→ **WORK REQUEST**: Search the entries below for the word "target" and copy every line where it appears.

→ **LISTED ENTRIES**:
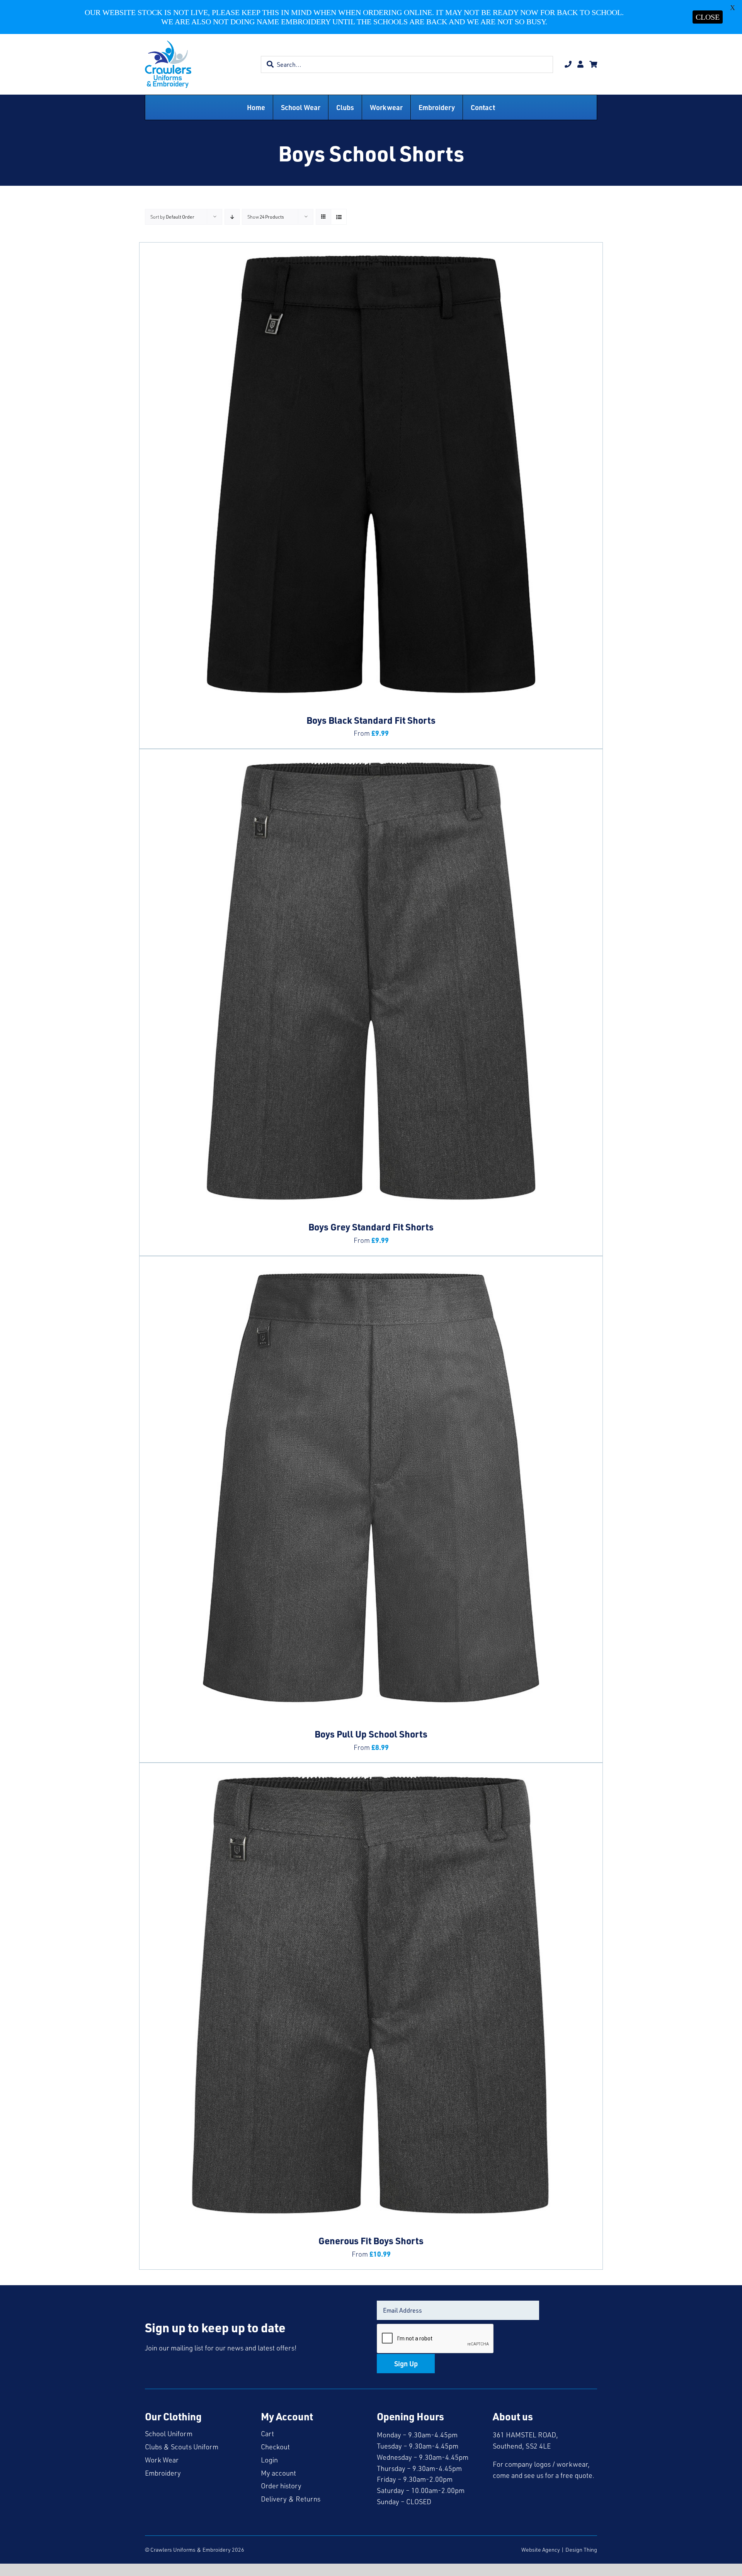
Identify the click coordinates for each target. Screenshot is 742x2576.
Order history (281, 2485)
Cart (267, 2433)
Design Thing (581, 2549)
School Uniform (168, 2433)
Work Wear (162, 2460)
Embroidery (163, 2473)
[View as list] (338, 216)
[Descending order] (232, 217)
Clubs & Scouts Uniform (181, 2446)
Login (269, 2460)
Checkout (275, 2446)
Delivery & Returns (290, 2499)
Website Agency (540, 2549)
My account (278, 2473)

...

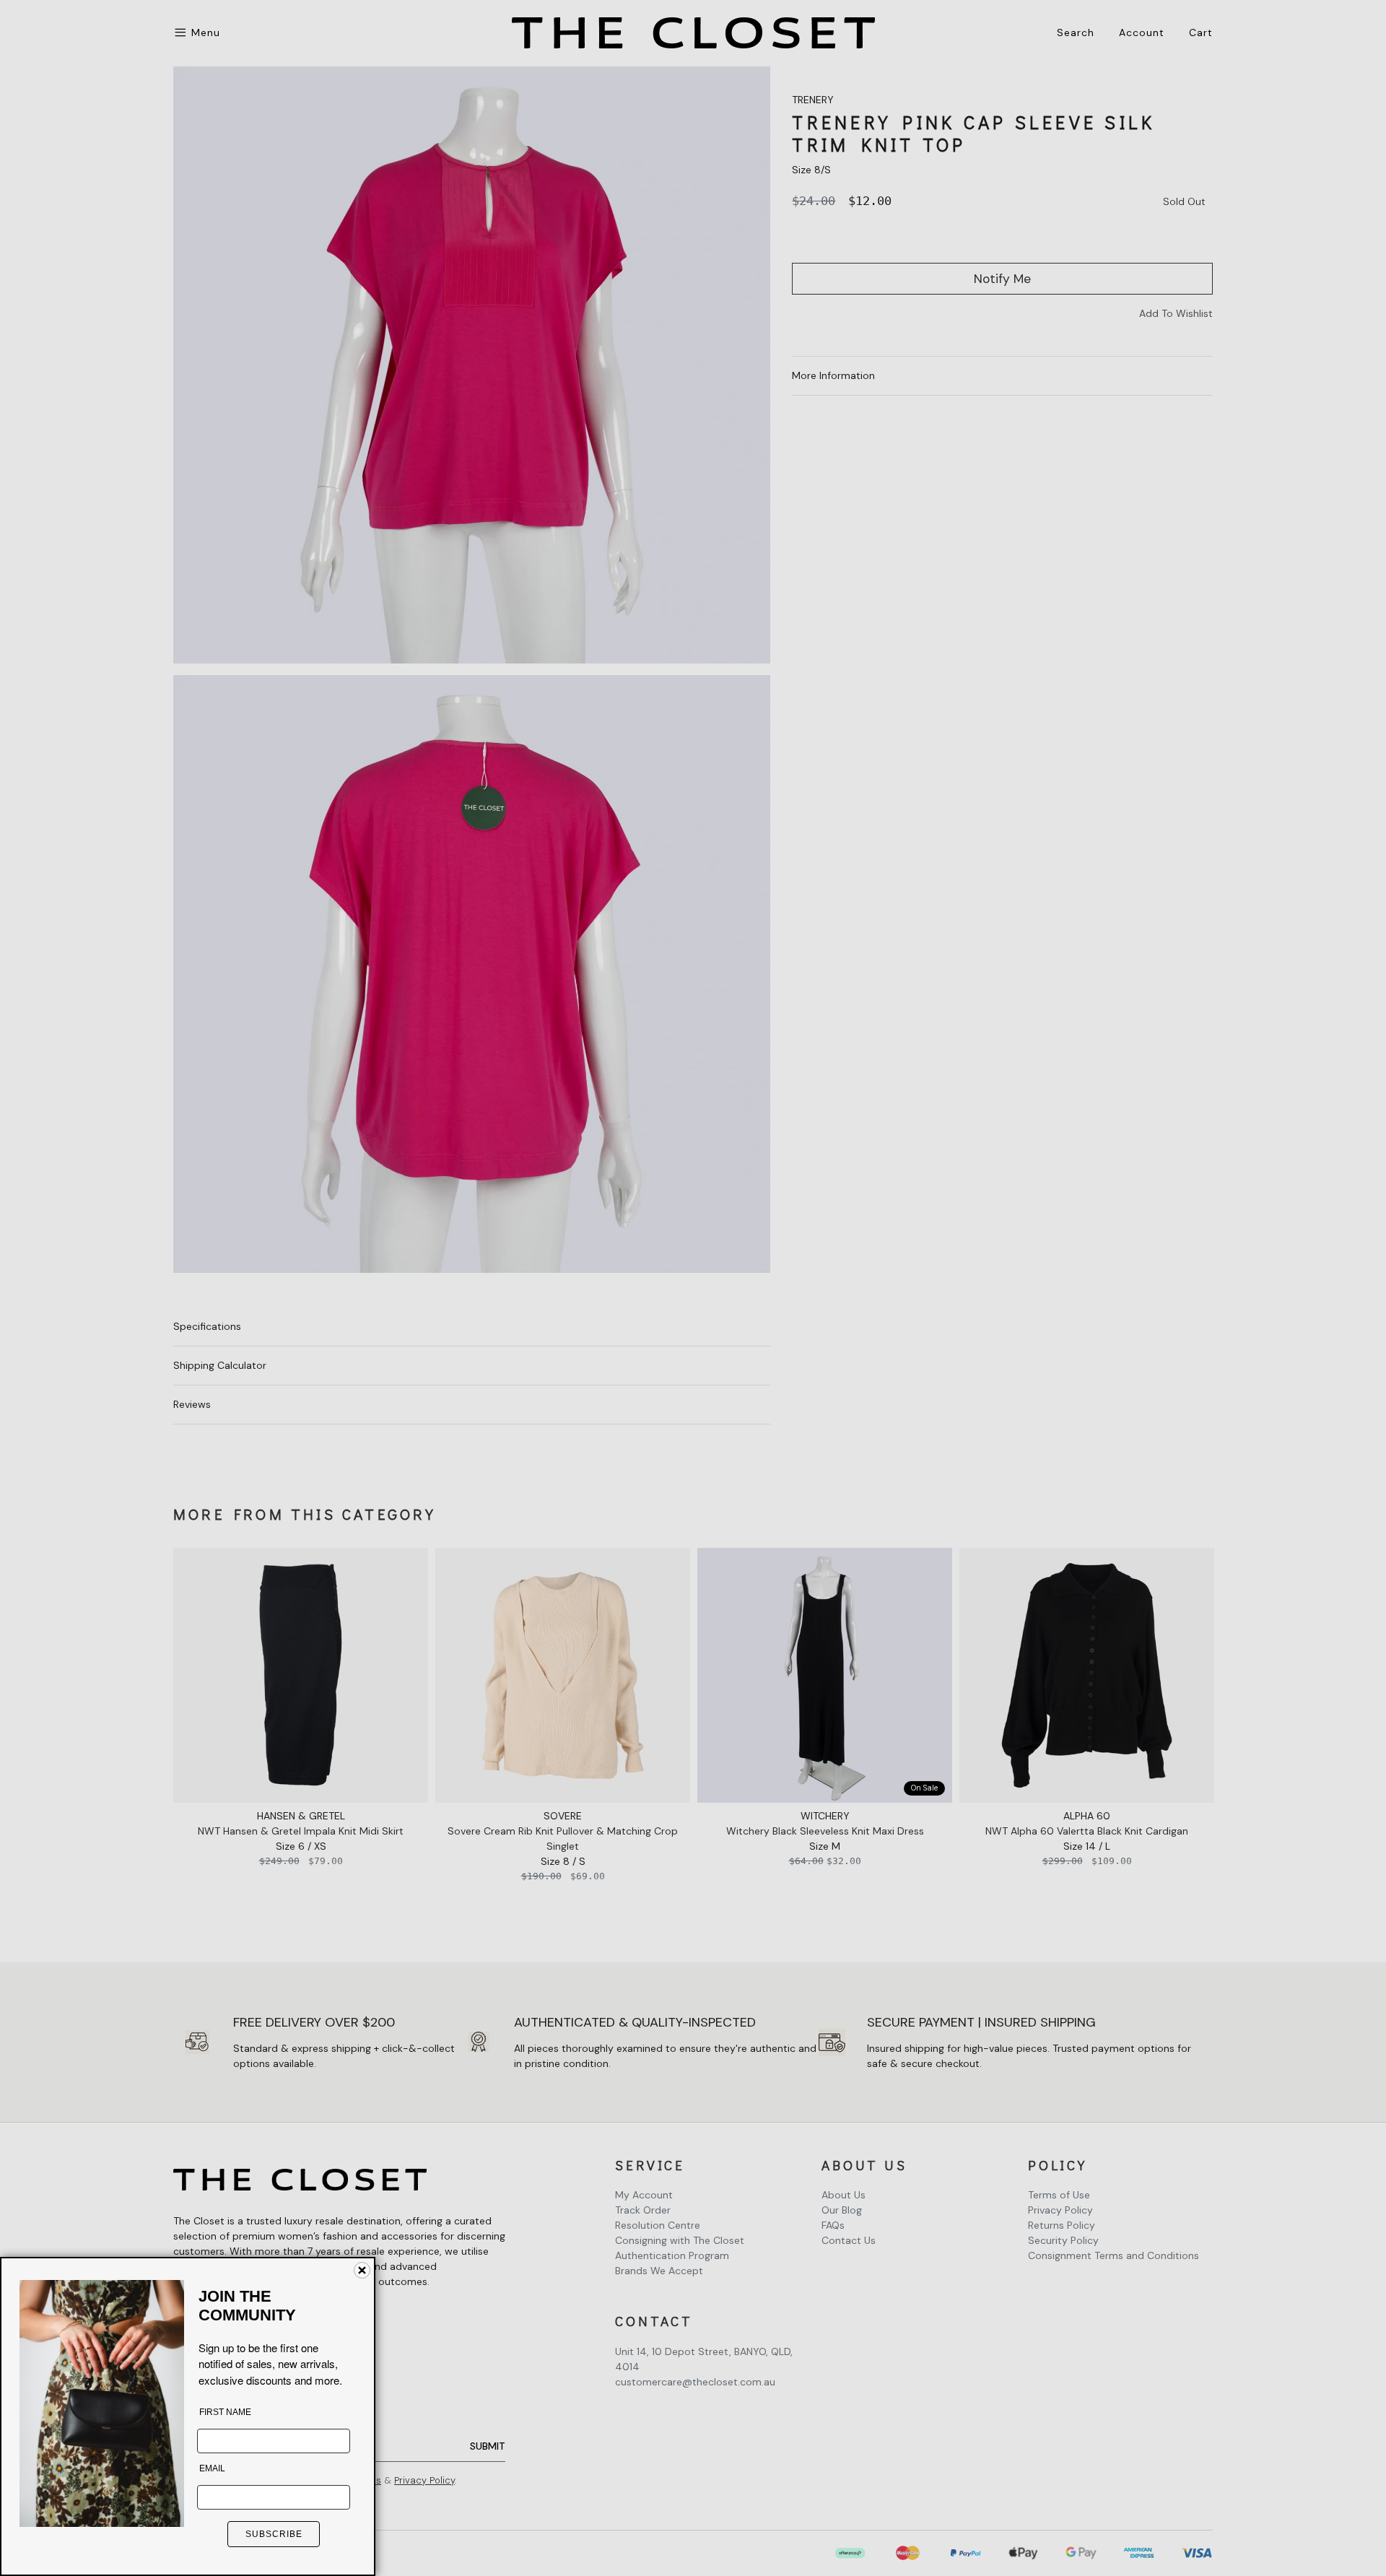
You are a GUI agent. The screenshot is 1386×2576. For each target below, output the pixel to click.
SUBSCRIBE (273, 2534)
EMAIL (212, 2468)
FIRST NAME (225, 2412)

→ **YOUR SOLUTION**:
Identify the click coordinates for each target. Screenshot is 742x2576.
You are a GUI agent. The screenshot is 1386×2576. For each target below, output the pixel to click.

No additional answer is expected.